DATA SHOWN.

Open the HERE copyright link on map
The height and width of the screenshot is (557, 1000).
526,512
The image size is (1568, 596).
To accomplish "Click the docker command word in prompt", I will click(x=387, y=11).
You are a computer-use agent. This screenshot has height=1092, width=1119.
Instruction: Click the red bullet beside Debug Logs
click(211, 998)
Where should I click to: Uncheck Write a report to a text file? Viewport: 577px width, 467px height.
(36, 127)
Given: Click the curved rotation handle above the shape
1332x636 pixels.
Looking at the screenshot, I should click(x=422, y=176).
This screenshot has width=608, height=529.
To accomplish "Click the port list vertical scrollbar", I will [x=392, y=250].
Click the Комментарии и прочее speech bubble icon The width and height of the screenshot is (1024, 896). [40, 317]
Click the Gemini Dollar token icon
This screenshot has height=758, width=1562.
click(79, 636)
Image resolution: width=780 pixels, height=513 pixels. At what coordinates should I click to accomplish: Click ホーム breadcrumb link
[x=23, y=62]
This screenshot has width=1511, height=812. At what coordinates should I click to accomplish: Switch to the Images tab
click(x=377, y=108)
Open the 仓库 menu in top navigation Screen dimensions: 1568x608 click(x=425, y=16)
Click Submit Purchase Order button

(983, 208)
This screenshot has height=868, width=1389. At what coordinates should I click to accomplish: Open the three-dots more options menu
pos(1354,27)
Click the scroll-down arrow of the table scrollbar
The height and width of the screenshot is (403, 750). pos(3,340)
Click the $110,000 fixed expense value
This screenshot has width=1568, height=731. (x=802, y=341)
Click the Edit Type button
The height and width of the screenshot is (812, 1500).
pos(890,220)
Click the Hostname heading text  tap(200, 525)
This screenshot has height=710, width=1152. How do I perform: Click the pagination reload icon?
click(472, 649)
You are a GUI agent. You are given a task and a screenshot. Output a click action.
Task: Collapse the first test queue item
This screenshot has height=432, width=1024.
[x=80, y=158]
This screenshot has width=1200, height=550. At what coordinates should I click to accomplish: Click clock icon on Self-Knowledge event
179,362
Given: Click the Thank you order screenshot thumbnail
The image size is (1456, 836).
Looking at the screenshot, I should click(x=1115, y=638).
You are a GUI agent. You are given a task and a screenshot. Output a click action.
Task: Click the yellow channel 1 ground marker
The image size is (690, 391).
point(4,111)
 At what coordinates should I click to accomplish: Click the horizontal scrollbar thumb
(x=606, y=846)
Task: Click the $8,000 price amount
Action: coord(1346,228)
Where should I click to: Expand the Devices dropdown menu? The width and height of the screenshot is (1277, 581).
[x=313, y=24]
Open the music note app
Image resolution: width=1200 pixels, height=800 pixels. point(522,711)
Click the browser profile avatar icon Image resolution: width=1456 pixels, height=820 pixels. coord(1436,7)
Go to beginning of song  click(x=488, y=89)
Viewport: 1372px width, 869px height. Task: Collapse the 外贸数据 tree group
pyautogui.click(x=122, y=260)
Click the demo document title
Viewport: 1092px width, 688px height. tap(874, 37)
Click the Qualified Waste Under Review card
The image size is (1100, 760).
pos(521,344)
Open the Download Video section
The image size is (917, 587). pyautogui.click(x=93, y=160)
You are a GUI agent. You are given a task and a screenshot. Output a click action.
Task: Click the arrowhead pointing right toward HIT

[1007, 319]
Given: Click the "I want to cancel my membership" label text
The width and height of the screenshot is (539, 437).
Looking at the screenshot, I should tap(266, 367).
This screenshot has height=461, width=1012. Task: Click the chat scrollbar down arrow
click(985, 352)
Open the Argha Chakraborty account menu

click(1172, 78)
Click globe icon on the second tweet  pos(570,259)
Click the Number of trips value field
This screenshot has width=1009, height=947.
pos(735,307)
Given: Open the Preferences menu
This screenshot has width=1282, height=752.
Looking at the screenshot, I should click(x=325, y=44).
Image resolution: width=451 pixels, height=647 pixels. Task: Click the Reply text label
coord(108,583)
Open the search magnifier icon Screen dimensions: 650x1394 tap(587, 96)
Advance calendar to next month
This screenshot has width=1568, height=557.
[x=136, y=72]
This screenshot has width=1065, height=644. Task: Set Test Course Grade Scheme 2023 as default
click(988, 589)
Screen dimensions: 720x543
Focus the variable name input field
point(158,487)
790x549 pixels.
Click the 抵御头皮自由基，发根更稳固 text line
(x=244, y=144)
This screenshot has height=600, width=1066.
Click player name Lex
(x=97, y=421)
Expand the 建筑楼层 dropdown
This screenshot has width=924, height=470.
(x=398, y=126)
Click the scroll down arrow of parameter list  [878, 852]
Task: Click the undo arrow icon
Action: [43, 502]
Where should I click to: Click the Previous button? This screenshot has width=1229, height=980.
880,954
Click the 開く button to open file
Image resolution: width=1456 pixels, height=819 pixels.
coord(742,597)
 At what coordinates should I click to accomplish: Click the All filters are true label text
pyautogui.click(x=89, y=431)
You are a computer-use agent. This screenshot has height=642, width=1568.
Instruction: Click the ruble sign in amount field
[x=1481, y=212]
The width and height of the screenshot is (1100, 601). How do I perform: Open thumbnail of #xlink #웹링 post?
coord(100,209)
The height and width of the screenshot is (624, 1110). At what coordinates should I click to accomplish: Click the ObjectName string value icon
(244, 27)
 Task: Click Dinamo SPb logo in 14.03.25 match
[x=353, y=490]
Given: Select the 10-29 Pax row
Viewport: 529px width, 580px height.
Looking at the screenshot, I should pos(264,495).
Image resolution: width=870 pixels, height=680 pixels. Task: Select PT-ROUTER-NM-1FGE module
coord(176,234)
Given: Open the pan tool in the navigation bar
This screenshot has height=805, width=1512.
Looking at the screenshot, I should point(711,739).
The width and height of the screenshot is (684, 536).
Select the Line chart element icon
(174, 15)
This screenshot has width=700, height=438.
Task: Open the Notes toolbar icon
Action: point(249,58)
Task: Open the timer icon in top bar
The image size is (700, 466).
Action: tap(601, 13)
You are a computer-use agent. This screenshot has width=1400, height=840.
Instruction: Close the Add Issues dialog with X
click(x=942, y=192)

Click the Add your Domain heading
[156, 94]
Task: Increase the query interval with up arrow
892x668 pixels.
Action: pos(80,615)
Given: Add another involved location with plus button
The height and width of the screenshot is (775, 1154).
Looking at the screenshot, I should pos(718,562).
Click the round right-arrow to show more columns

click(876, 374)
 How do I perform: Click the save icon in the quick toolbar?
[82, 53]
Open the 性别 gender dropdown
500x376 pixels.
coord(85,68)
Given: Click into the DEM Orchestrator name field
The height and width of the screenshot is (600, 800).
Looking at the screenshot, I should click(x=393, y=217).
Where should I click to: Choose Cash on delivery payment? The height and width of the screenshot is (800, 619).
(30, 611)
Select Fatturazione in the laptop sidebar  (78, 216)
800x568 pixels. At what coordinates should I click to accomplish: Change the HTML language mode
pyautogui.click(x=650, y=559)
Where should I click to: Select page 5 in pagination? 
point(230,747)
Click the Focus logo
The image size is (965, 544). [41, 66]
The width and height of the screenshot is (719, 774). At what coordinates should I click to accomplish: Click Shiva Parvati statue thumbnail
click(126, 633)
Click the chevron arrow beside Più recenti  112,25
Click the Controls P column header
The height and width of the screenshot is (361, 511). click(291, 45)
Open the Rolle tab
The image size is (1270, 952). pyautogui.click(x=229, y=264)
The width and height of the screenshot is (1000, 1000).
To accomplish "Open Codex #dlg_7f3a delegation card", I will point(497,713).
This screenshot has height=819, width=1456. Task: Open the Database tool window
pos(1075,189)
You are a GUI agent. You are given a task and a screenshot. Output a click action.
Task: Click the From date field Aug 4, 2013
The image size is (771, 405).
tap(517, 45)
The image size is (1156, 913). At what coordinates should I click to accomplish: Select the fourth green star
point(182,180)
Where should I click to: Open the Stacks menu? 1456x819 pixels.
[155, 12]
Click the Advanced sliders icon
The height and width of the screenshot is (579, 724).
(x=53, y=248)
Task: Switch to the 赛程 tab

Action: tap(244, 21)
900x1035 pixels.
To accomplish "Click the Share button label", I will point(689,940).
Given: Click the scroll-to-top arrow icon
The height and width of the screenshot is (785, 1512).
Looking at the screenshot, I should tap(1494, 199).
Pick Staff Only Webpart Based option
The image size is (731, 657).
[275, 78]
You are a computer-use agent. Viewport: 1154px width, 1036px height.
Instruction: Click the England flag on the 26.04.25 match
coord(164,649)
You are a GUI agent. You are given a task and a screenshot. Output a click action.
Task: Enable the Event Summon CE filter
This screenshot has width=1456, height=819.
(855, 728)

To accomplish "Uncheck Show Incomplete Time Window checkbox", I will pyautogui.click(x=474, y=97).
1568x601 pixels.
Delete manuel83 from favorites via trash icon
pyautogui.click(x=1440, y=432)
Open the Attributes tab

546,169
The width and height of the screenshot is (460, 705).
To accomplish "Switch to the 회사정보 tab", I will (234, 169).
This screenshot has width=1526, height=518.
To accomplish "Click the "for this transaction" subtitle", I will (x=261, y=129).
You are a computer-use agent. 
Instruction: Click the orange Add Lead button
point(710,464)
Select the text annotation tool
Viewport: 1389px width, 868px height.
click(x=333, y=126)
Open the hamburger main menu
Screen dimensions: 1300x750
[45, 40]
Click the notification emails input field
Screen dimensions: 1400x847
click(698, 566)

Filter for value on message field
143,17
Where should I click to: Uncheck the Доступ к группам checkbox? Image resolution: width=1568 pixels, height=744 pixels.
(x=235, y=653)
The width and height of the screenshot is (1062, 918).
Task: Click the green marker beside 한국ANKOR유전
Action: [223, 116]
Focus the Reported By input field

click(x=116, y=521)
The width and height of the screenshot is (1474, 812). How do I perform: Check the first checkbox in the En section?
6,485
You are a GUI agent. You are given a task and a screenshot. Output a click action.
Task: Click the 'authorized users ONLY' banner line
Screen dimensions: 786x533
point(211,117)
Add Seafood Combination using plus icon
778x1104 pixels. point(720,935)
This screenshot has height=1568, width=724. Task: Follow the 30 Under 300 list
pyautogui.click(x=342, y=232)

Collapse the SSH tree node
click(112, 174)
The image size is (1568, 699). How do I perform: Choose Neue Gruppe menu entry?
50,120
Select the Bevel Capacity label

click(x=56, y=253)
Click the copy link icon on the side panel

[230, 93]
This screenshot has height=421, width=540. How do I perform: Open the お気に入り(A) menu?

WHAT TO PRODUCE. Restate the records beginning at the line that has "Select the text annotation tool" and ending after the line that has "click(112, 174)", switching "Screen dimensions" to "Display dimensions" and leaving everything else unchanged.

FINAL ANSWER.
Select the text annotation tool
Viewport: 1389px width, 868px height.
click(x=333, y=126)
Open the hamburger main menu
Display dimensions: 1300x750
[45, 40]
Click the notification emails input field
Display dimensions: 1400x847
click(698, 566)

Filter for value on message field
143,17
Where should I click to: Uncheck the Доступ к группам checkbox? Image resolution: width=1568 pixels, height=744 pixels.
(x=235, y=653)
The width and height of the screenshot is (1062, 918).
Task: Click the green marker beside 한국ANKOR유전
Action: [223, 116]
Focus the Reported By input field

click(x=116, y=521)
The width and height of the screenshot is (1474, 812). How do I perform: Check the first checkbox in the En section?
6,485
You are a GUI agent. You are given a task and a screenshot. Output a click action.
Task: Click the 'authorized users ONLY' banner line
Display dimensions: 786x533
point(211,117)
Add Seafood Combination using plus icon
778x1104 pixels. point(720,935)
This screenshot has height=1568, width=724. Task: Follow the 30 Under 300 list
pyautogui.click(x=342, y=232)

Collapse the SSH tree node
click(112, 174)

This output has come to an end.